Born: January 7, 1820, West Brookfield, Massachusetts.
Died: October 13, 1890, Bar Harbor, Maine.
Buried: Phillips Academy Cemetery, Andover, Massachusetts.
Austin was the son of clergyman Eliakim Phelps, who was principal of a girls’ school in Pittsfield, Massachusetts, and later pastor of a Presbyterian church in Geneva, New York.
After preparing for college at age 12, Austin studied at Hobart College, Geneva, New York (1833–35), then at Amherst College, Massachusetts for six months.

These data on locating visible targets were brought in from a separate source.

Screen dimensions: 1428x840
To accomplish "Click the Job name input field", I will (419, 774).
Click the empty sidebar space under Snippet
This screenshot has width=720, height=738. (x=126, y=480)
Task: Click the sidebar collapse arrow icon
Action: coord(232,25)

He was by far the youngest boy in his class and was quite unhappy there. In 1835, he rejoined his family in Philadelphia, Pennsylvania, where he earned a degree in 1837 from the University of Pennsylvania.
He studied theology at Union Theological Seminary, New York City (including six months of Hebrew studies under Isaac Nordheimer); Yale Divinity School, New Haven, Connecticut; and Andover Theological Seminary, Massachusetts.
In 1840, Phelps was licensed to preach by the Third Presbytery of Philadelphia. In 1842, he became pastor of the Congregational Pine Street Church, Boston, Massachusetts.
In the autumn of that year, he married Elizabeth Stuart, eldest daughter of Moses Stuart, president of Andover Theological Seminary.
Elizabeth, aside from Jacob Abbott, was one of the earliest writers of books for girls, publishing the four volume Kitty Brown series under the pseudonym H. Trusta.
In the spring of 1848, Phelps moved his family to Andover, Massachusetts where he became professor of sacred rhetoric and homiletics at Andover Theological Seminary.
In 1869, he became seminary president, a post he held until 1879, when failing health forced him to resign.
After his wife Elizabeth died of brain fever in 1852, their eight year old daughter Mary Gray asked to be renamed in honor of her mother. Austin married Elizabeth’s sister, Mary Stuart, in 1854, but she died only eighteen months later.
He married a third time, to Mary Ann Johnson of Boston, with whom he had two children.